Back in December, I was hired as a Graduate Student Researcher (GSR) by Professor Morten Hansen. A part of my responsibilities was to design an iOS app that would eventually end up being deployed to students enrolled in this Spring’s INFO 225: Managing in Information-Intensive Companies.

Being interested in behavior modification mobile technology, I was very much looking forward to the task. However, I faced the same workflow challenge I have had to confront every single time in the past I needed to design for mobile. The issue was previewing my work on an actual phone while designing it on a computer.

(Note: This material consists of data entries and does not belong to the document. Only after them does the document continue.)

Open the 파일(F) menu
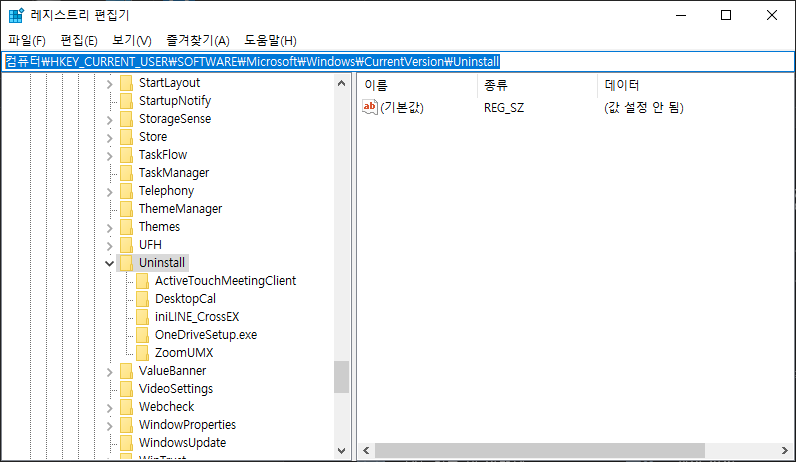The height and width of the screenshot is (462, 796). click(27, 40)
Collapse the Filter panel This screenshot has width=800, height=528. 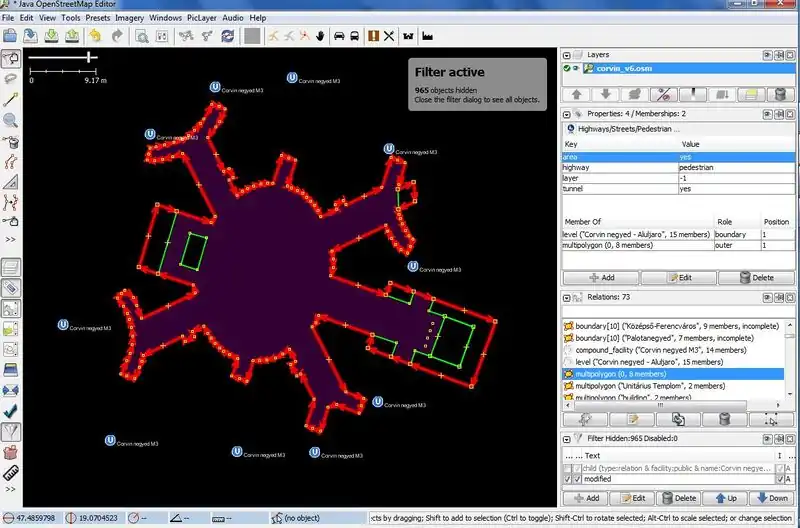567,438
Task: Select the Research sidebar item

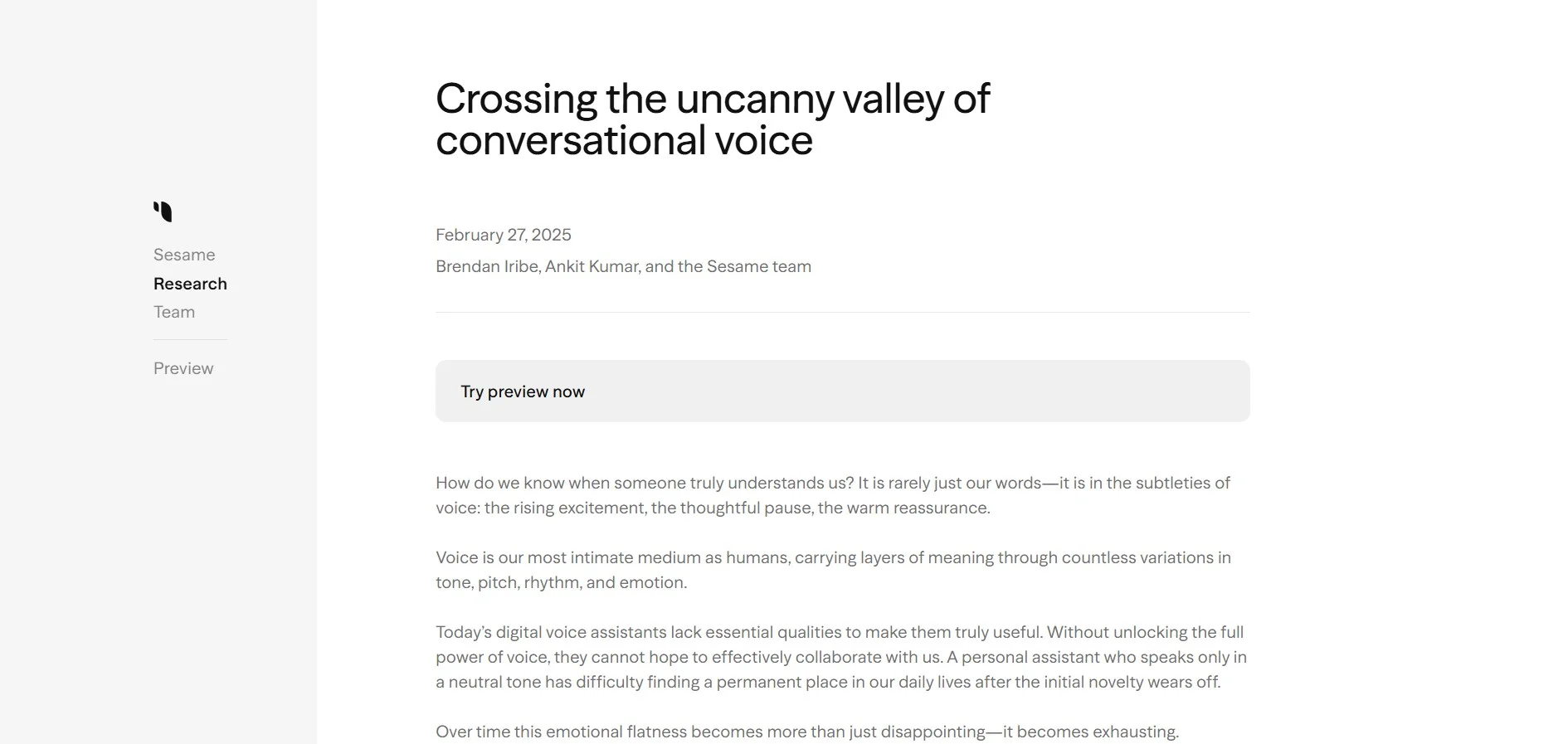Action: point(190,284)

There simply was no convenient way to do it in real time, so over time I have developed all kinds of workarounds for the problem. For example, I would save the mockup I was working on in Photoshop, then move the saved file to My Photo Stream in iPhoto so it got synced to iCloud, and finally open the image from the Photos app on my iPhone to get the feel of how it looked and felt on an iOS device. Unfortunately, such a process is slow, cumbersome, and very easily breaks the designer’s concentration and focus.

Then, just as I was about to start working on the app for Professor Hansen, I stumbled upon Skala View, a free app which allows me to beam images from Photoshop to my mobile device in real time. Needless to say, it solved my problem and made me a happier and much more productive designer.

Skala (Pre)View

To be more precise, Skala is not a single app, but rather two interdependent apps: one for your Mac and one for your mobile device (iOS or Android). Setting everything up is very easy and straightforward.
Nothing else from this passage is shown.